Le principe du dispositif est d’accélérer lentement, mais sur une très longue période. Woodward estime qu’un appareil spatial doté d’un système MEGA pourrait même atteindre des vitesses proches de la vitesse de la lumière. L’exploration spatiale serait alors d’une tout autre envergure…
Un système de poussée… sans propulseur
De nos jours, les vaisseaux spatiaux sont tous équipés d’un propulseur, qu’il s’agisse d’un moteur à réaction classique, basé sur la combustion de carburant, ou d’un moteur ionique. Le principe de base repose sur la projection d’un flux (de gaz ou d’ions) dans une certaine direction, qui par réaction génère une poussée dans la direction opposée. Dans tous les cas, l’accélération de l’appareil nécessite une certaine quantité de carburant ou de gaz.
Ainsi, les voyages spatiaux sont aujourd’hui très limités. Du moins, certaines destinations ne peuvent pas être envisagées dans un laps de temps « raisonnable ». Impossible par exemple de rejoindre le système Alpha Centauri (Alpha du Centaure), notre plus proche voisin, situé à 4,3 années-lumière. Le vaisseau spatial le plus rapide jamais construit, la sonde solaire Parker — qui en 2025 passera près du Soleil à une vitesse exceptionnelle de 692’000 km/h — mettrait des milliers d’années pour y arriver !
La technologie MEGA repose quant à elle sur le principe de Mach — du nom du physicien Ernst Mach —, selon lequel l’inertie des objets serait induite par des effets gravitationnels lointains, dus aux autres masses présentes dans l’univers. Un principe largement étudié par Albert Einstein pour sa théorie de la relativité générale. Si une partie d’un objet devait changer simultanément sa masse et son état d’énergie, il pourrait théoriquement commencer à accélérer.
Dans le cas de MEGA, les objets en question sont de minuscules cristaux piézoélectriques, qui vibrent des dizaines de milliers de fois par seconde lorsqu’un courant électrique est appliqué. Certaines des fréquences vibratoires s’harmonisent au fur et à mesure, et dès lors que les oscillations se synchronisent de la bonne manière, elles génèrent une petite pulsion.
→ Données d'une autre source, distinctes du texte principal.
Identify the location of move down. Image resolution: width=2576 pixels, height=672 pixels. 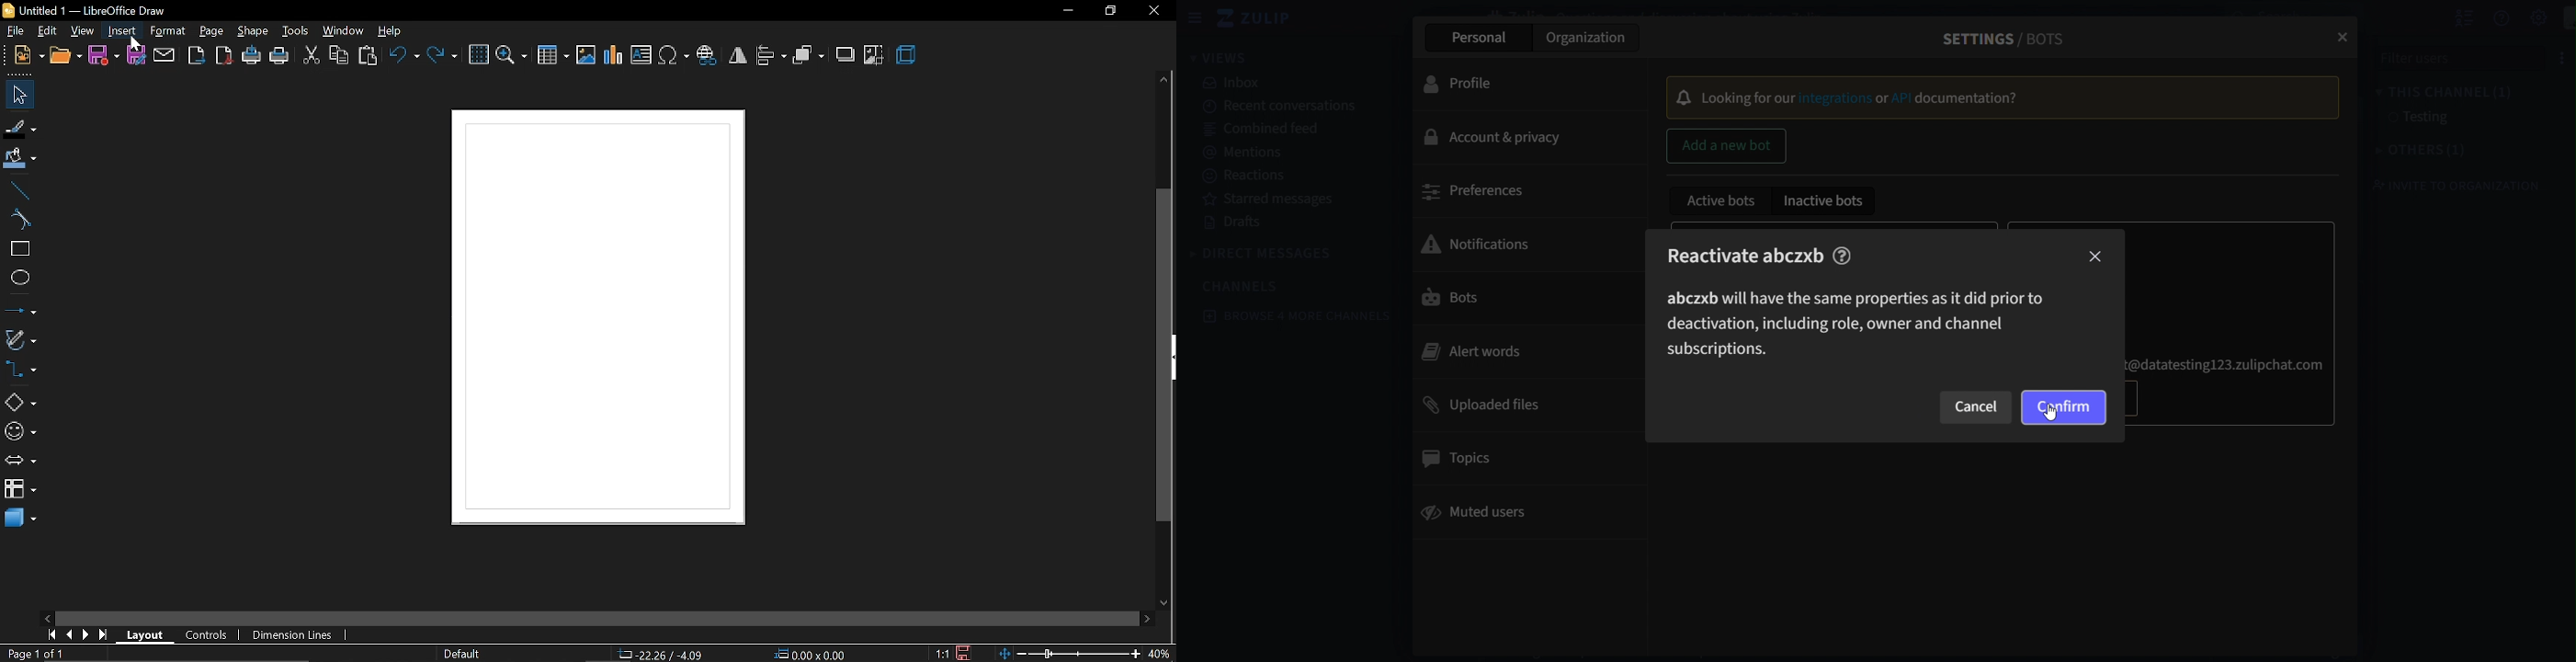
(1163, 603).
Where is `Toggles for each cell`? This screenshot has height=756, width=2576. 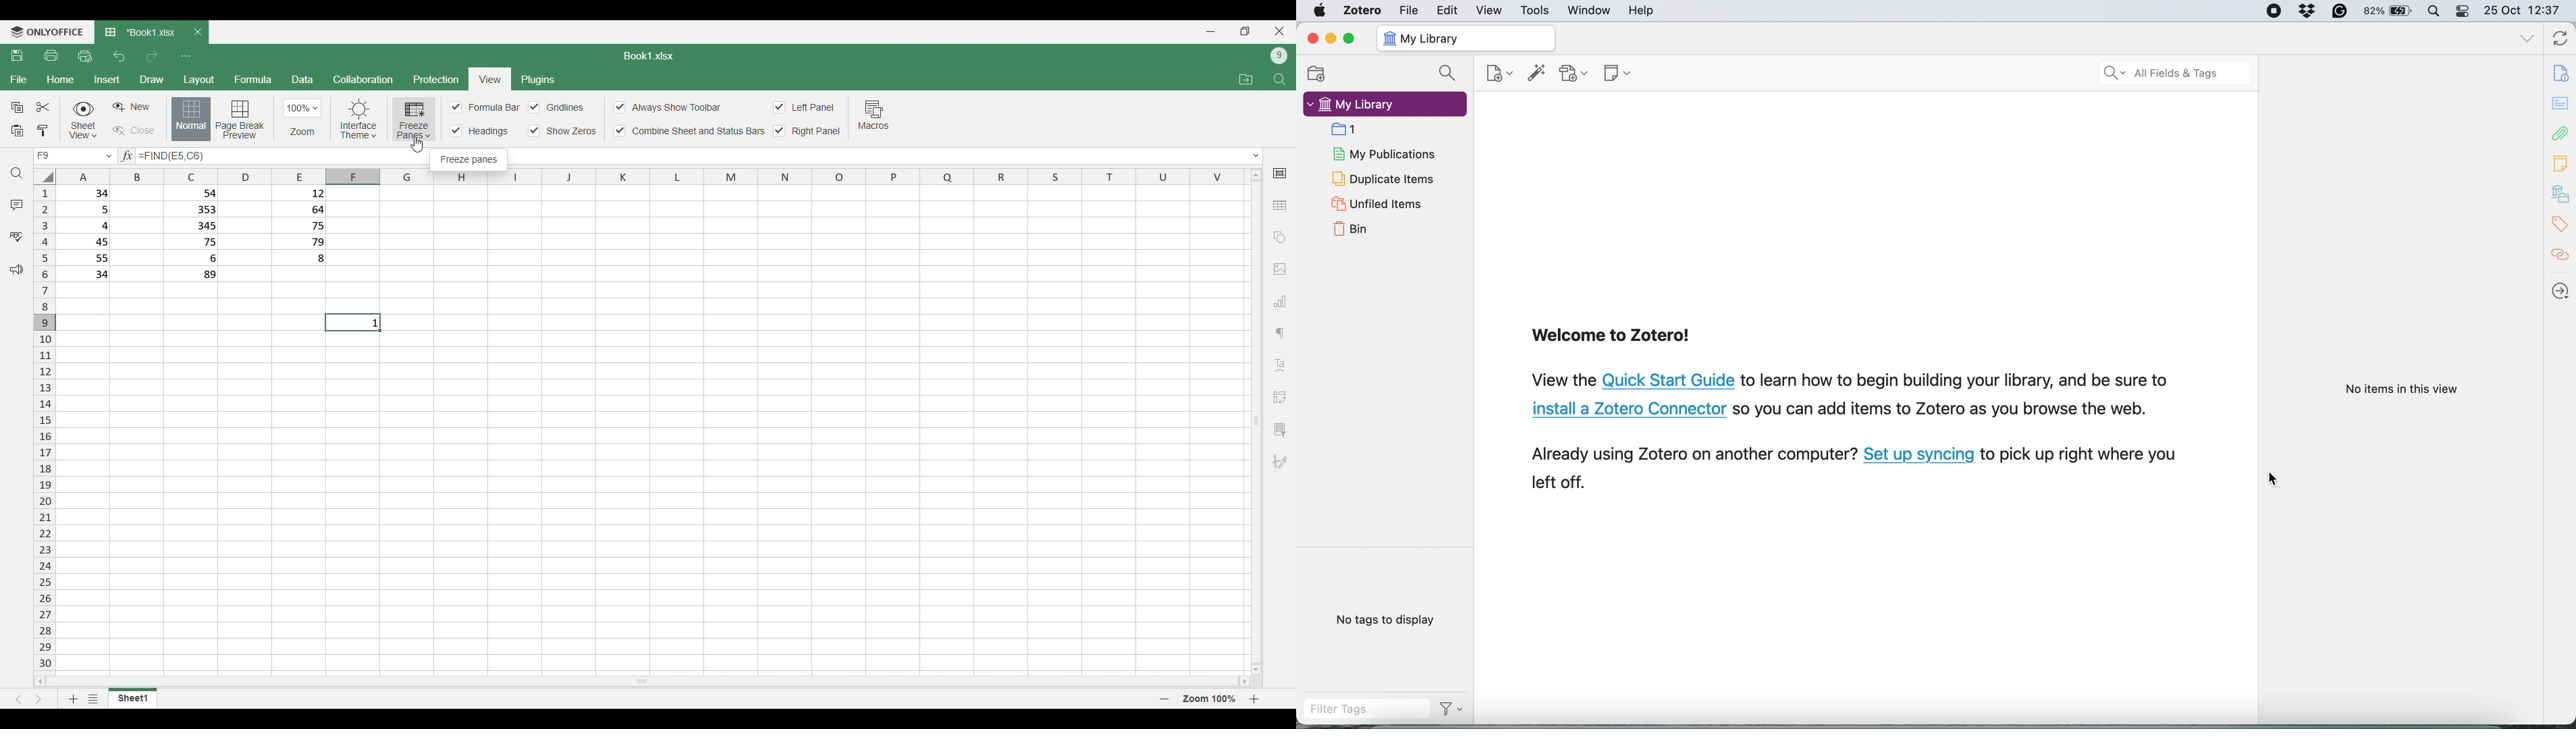
Toggles for each cell is located at coordinates (556, 107).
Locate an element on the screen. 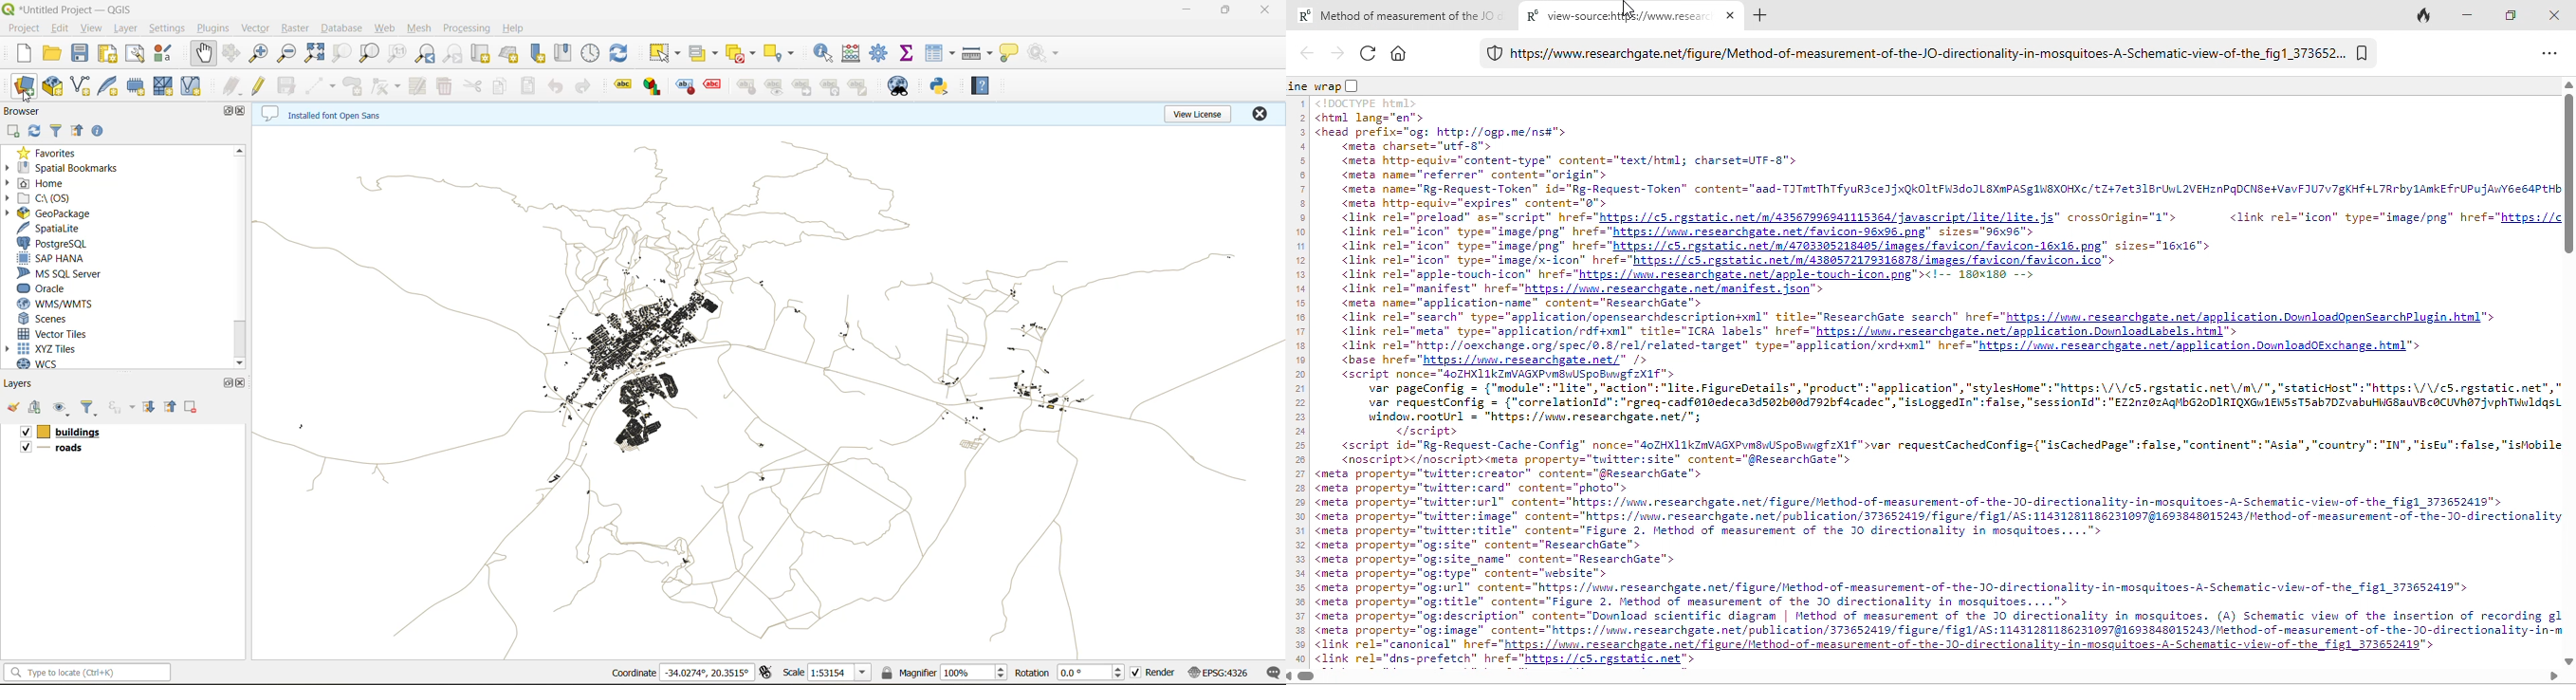 The width and height of the screenshot is (2576, 700). ms sql server is located at coordinates (65, 273).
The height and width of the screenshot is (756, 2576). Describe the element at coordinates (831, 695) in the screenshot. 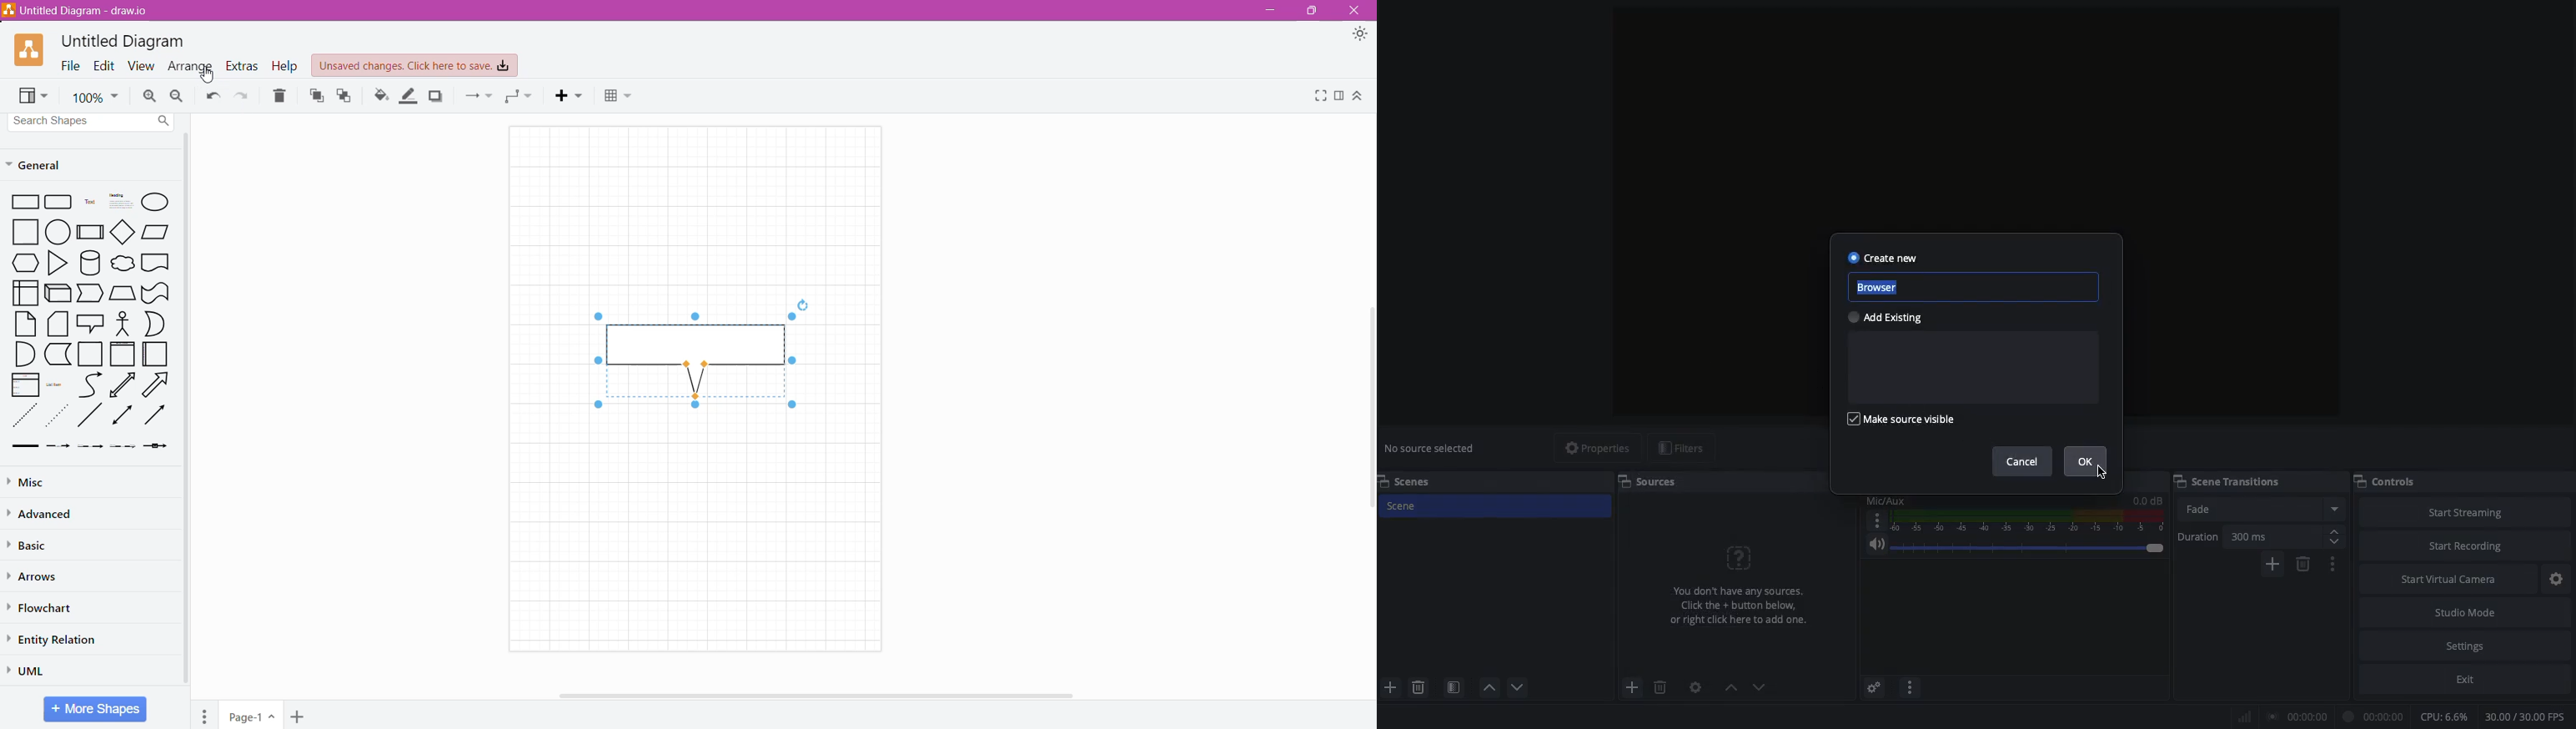

I see `Horizontal scroll Bar` at that location.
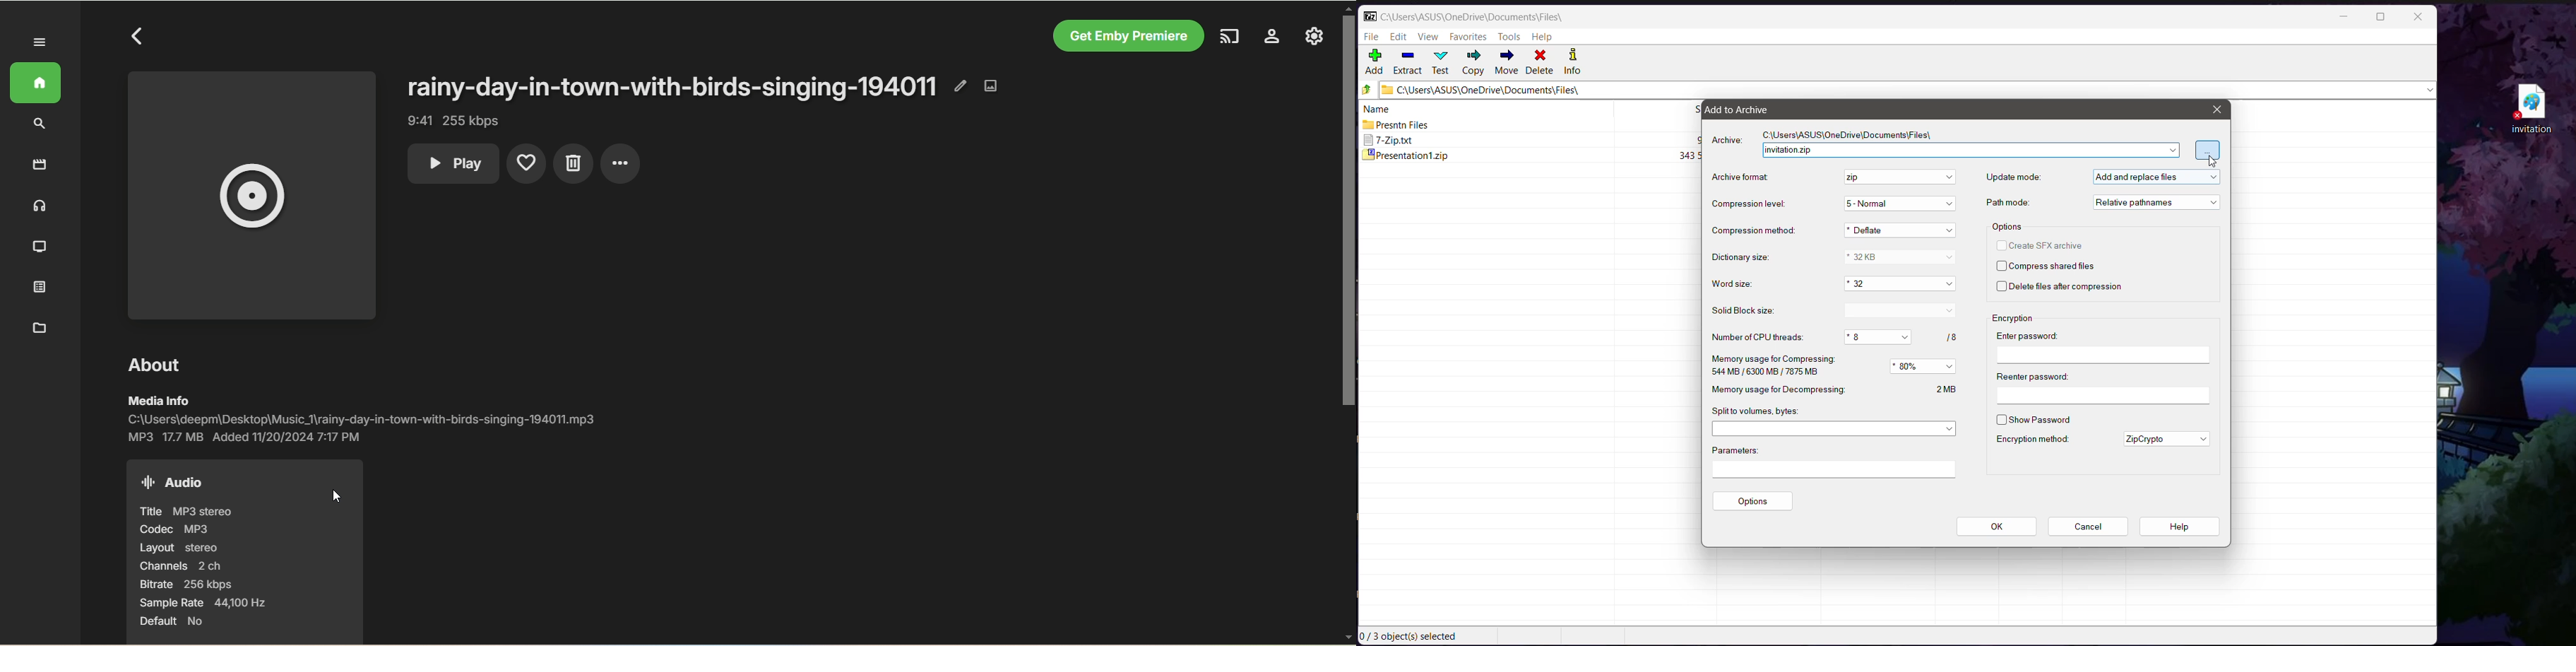  Describe the element at coordinates (1753, 230) in the screenshot. I see `Compression method` at that location.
Si cette poussée est maintenue (aussi longtemps que le système est alimenté en électricité), le vaisseau peut en théorie accélérer doucement mais progressivement, au fur et à mesure de son voyage à travers la galaxie. Des panneaux solaires, ou un réacteur nucléaire embarqué, alimenteraient l’engin en énergie électrique pendant des dizaines d’années. Soit assez longtemps pour que la vitesse de l’engin approche celle de la lumière !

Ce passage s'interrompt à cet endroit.